Task goal –
In the rows below, rewrite the stretch from the line containing "This screenshot has" through the end of the rows, requests included, and resize it by multiplying every coordinate in the answers by 0.25, rounding to whole numbers with halves rounded up. Leave the numbers in the requests unchanged and leave the pictures out.

(Screen grounding examples)
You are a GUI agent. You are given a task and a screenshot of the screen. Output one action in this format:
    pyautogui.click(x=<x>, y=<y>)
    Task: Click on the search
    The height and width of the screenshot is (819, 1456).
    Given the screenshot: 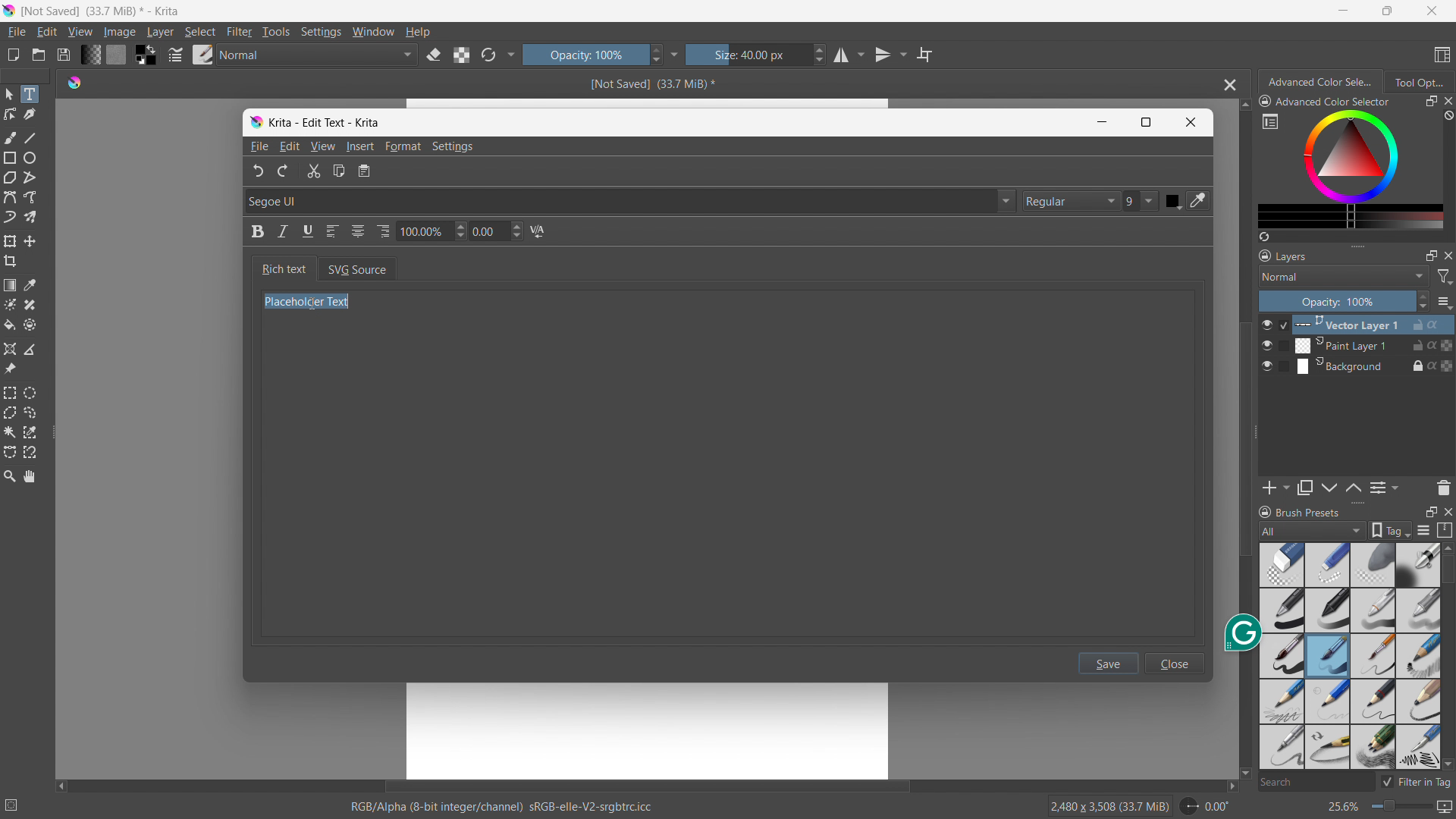 What is the action you would take?
    pyautogui.click(x=1314, y=783)
    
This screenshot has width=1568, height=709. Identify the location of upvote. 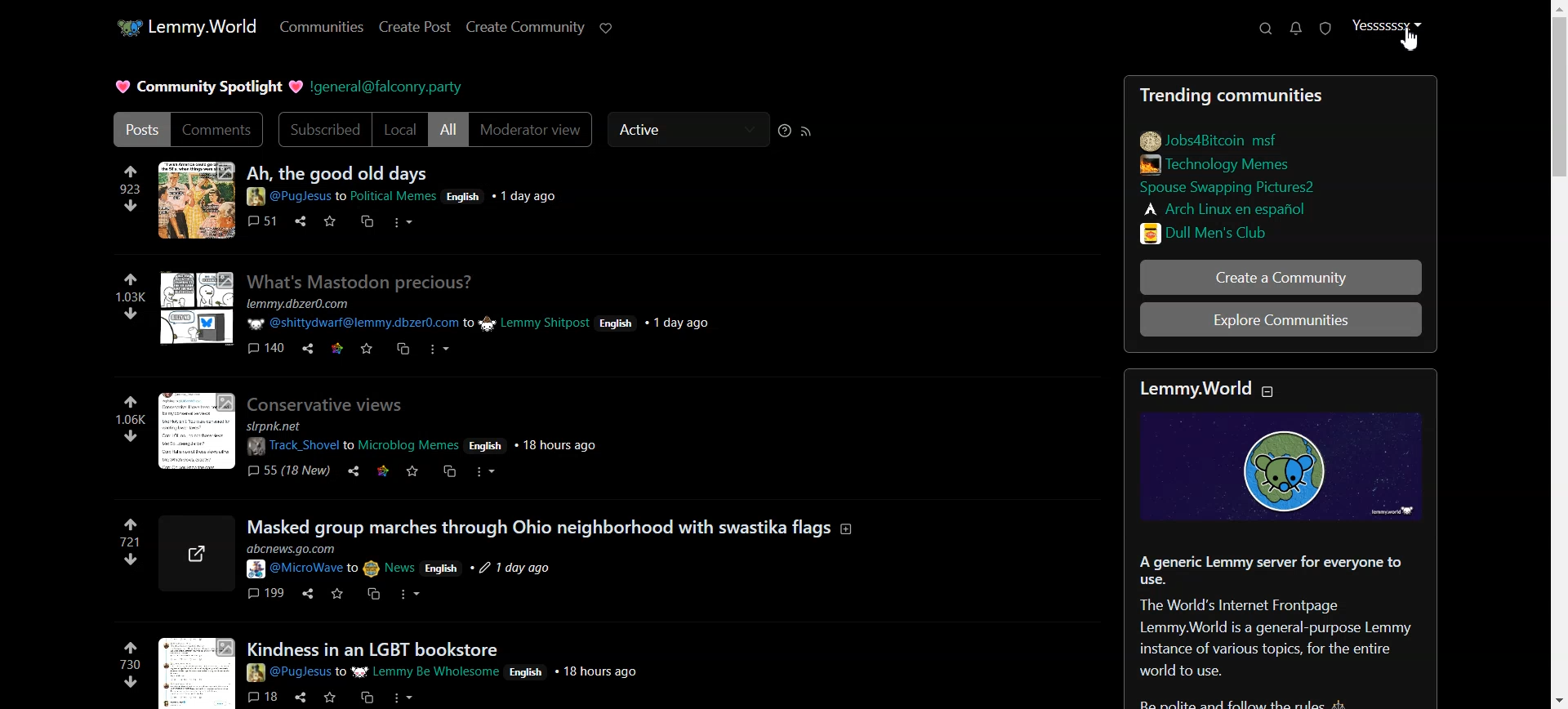
(131, 403).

Completed task –
This screenshot has width=1568, height=709. Identify the location of upvote. 
(33, 101).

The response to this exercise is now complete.